Hello all, I'm a Jr. in college and I haven't studied machine learning yet to any extent. I would like to at least know how to specify this project I have in mind though.

Basically I'd like to have a number of input images to "train" the software with, and then use the software to recognize new images that contain a rectangular region similar to the inputs. I've heard a little about this type of thing involving artificial neural networks, but I would like to know what this type of task is called and if there is a suitable C++ library that may help with it's development.

A quick google search returned these results:

Any information you may have would be helpful, I find this to be a very interesting problem to solve and I just wish I knew more about it.

You might want to take a look at quad-trees.

commented: Well there's some food for thought. +8


Well my first question is:
It says Q-trees "decompose space into adaptable cells", how are the cells "adaptable" what does it mean by that?

It seems that structure's usage in "Image representation" (based on the example) is to recursively classify rectangular regions of the image based on a color (grey for mixed, black for solid black, etc.), which is simple for the example because it is black and white. I suppose one could apply a "weight" to that consisting of a floating point or integral value.

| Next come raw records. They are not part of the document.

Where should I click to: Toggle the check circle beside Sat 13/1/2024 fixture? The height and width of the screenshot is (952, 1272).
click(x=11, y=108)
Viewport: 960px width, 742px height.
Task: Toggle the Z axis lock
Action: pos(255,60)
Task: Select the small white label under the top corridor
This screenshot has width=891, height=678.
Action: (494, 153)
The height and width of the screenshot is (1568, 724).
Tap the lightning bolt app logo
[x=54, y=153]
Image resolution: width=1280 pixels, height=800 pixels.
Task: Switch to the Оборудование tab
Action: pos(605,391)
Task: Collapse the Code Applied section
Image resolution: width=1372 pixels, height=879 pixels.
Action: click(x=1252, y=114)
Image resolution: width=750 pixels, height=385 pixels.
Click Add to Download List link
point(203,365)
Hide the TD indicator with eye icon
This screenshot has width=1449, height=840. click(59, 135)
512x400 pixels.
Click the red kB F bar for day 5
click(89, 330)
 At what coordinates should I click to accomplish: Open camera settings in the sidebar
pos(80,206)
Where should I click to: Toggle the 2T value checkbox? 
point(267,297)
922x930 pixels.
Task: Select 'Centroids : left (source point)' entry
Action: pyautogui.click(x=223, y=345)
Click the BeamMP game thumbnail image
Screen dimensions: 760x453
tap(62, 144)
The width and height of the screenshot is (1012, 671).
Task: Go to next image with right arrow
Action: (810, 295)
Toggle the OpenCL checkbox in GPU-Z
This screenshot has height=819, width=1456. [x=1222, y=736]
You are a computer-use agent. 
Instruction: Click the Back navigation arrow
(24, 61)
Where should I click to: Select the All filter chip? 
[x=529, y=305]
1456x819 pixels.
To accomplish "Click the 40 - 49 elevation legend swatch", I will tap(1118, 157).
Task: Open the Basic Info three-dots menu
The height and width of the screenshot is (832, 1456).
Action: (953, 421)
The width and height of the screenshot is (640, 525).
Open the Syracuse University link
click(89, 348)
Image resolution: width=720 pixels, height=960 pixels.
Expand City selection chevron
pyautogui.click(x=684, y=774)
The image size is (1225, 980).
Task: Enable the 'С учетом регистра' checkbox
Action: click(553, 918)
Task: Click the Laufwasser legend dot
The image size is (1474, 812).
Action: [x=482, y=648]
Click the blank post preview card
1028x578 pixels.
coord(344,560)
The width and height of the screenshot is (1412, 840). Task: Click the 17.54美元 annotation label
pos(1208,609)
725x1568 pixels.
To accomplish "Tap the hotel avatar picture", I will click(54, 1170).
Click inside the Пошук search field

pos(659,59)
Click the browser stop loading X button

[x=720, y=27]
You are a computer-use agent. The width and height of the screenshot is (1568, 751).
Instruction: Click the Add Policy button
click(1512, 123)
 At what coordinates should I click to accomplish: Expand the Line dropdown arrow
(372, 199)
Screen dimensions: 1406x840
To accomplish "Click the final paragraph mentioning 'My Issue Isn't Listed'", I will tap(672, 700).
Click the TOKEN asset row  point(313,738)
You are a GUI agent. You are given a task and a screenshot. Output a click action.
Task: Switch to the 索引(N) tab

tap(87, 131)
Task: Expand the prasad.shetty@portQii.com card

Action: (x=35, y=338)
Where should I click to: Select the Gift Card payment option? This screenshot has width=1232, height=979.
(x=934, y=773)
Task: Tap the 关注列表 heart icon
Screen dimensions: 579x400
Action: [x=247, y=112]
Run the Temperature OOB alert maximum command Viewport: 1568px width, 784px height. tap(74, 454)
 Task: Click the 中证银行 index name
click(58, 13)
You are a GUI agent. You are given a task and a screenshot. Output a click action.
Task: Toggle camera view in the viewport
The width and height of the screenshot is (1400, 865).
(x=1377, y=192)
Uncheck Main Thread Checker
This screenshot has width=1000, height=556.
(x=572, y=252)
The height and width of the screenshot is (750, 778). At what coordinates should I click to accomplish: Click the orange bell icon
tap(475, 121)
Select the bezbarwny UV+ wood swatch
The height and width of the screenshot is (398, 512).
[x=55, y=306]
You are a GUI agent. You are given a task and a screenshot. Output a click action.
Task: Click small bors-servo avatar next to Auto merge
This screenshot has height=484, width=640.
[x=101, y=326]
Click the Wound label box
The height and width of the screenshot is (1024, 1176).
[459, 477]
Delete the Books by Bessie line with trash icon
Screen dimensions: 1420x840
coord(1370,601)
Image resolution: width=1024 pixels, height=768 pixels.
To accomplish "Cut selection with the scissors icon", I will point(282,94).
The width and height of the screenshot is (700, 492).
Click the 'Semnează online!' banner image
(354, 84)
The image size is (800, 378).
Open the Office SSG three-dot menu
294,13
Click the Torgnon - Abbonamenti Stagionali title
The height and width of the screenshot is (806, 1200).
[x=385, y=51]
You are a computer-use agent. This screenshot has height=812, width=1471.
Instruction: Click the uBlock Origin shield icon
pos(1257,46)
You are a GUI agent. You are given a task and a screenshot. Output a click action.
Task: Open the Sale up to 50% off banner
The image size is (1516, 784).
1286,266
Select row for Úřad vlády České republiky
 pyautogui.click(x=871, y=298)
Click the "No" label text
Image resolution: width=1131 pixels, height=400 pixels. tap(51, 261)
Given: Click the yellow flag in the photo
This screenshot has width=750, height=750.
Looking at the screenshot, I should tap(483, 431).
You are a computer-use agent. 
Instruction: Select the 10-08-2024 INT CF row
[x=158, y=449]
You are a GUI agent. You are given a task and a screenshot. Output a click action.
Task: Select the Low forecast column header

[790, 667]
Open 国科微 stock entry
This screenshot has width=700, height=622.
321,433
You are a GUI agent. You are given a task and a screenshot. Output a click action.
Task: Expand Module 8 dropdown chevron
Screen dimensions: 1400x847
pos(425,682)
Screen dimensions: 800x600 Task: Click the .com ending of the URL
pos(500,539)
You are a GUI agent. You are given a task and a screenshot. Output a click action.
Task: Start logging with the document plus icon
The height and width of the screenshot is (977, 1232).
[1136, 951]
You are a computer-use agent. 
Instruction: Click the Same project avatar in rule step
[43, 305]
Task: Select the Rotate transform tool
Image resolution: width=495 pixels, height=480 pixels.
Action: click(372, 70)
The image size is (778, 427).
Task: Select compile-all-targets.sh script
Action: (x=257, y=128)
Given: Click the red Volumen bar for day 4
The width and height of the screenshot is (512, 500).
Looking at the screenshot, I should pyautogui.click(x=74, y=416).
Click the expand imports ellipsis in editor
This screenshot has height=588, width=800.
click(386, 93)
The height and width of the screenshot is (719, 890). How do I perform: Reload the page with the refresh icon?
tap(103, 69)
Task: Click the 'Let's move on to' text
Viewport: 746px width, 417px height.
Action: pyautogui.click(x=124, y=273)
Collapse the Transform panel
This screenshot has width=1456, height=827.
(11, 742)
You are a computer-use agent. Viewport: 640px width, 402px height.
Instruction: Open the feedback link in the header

Originally I did intend my training data to be greyscale (what luck!) so the rectangular region's average value from the color white could be used as it's "weight"?

Now with this simple neural network that we're building here (gotta love Daniweb) could we could average the values of many sets of input data to produce median values with which to use in recognition?

I think this could be used to solve my problem excellently, specifically when the section of image to be matched varies in size.

But then once we have these images decomposed and represented internally by the computer, how do we do proper matching? I mean is it going to work properly if I make a match between Depth 5 of my training input image with depth 1005 of my test image? Obviously this won't work properly when it comes down to a group of 4 pixels versus a rather large section of the test image.

To put it differently, how can I determine if I want to match a region of my test image that is 1 inch across with a region of my training input data that is 5 inches across?

Would not a weight value be required to account for the distance between matching depths (depths in the data structure)? I have a bad feeling if this isn't incorporated in some way there will be false positives generated.

Another point of interest is, how do I determine a value between -1.0 and 1.0 is acceptable for matching a depth?

Should I be doing this, or should I be comparing the value of each node in the structure?

As it stands if I'm not entirely mistaken and this would actually work, then it would still need at the very least a user to specify a maximum depth for matching, like a group of 128x128 pixels is the minimum size matchable with the training input data.

Now I'm not sure if this process would ignore matches around the edges of the rectangles, I think it would and another approach might be more suitable. Although this method does have a lot of benefit in the performance department, another method might be more preferable.

I'm sure there are a lot of things here that I have missed but please try to bear with me and my mild retardation.